Originally, the UPenn team’s plan was to move this Crispr technique into a larger trial involving 18 participants, which could start to answer that question. But so far, they have not treated any additional patients. The reason, says Stadtmauer, is that the gene editing field is moving so quickly they’re not sure they want to push forward with what is now considered to be outdated tech. Today, a Crispr system developed in 2015 looks positively prehistoric. In the years since the trial was approved, a suite of new gene-editing tools that promise greater accuracy and more design flexibility have since been developed. “I see this study as the first stepping stone that leads to many more investigations of this approach,” says Stadtmauer.

In fact, he says, a number of such cancer trials at UPenn are slated to begin later this year. “We’re right on the verge,” he says. “This isn’t many years away. There are many more patients who will be receiving edited cells in the year 2020.”

The results will ripple beyond the University of Pennsylvania. A few other US Crispr trials are just getting underway. Last year, doctors began testing Crispr for the blood disorders sickle cell disease and beta thalassemia. Another trial using Crispr to treat an inherited form of blindness is currently recruiting participants.

“Let’s just say this finding will be cited by every academic lab or biotechnology company filing with an investigational new drug application with the FDA for Crispr-edited cells,” says Fyodor Urnov, scientific director of technology and translation at the Innovative Genomics Institute, a joint research center of UC Berkeley and UC San Francisco. He says the young field of gene-editing has been haunted by unknowns, in particular, the potential impact of Crispr’s mistakes. The DNA-slicing tool isn’t perfect. Fraietta’s UPenn team found evidence of mutations in about one percent of cells they infused into their three patients.

And many papers have come out hypothesizing about potential risks; unexpected mutations might disrupt key cell functions or even cause cancer. (One published in 2017 briefly tanked shares of Crispr-based medical companies.) But Urnov says this shows convincingly that such fears are overblown. “What this shows is that you can transplant edited cells that have all sorts of unwanted things happen to their genome and the cells appear to be fine and they don’t have any untoward effects on patients,” he says.

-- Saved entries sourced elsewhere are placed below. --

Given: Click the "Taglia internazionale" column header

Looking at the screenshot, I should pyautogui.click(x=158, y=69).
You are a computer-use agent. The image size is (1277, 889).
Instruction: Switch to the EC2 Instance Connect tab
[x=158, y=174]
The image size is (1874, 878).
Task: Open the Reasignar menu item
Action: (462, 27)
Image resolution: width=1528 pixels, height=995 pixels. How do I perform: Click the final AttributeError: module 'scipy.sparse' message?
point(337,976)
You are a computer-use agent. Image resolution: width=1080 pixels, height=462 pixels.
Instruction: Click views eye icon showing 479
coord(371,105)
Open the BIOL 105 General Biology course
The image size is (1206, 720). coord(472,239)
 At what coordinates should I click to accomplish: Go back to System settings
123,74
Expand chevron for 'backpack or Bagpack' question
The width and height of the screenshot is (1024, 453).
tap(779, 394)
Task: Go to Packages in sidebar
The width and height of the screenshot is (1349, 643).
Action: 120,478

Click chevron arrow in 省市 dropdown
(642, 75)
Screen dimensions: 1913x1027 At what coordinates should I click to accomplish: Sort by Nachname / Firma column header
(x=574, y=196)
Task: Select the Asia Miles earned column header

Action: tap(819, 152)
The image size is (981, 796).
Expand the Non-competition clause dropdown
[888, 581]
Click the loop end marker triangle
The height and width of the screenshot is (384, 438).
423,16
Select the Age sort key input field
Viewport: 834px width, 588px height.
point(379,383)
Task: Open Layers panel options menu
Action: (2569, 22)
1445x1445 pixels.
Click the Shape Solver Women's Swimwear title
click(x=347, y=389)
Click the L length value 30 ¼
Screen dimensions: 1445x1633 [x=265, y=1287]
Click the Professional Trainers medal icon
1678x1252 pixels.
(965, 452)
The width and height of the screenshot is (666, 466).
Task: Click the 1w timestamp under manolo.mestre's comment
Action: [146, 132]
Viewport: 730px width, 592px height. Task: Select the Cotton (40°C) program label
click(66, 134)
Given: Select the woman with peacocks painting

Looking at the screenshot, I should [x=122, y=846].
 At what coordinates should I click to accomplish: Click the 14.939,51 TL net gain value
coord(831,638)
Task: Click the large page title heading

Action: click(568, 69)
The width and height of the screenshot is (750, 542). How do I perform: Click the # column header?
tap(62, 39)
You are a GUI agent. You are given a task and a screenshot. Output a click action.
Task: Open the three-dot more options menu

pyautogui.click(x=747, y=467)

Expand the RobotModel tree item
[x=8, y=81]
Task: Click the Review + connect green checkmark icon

Fraietta is a little more cautious. “We don’t know yet what the significance is of having introduced genomic instability,” he says. “It’s kind of a wait-and-see.” The remaining two patients will be regularly monitored for the next 15 years to assess any such long-term risks. It may be a long time before the field of gene-editing has a definitive answer. But it still has many more answers today than it had yesterday, and all of them point toward a disease-fighting future transformed by Crispr.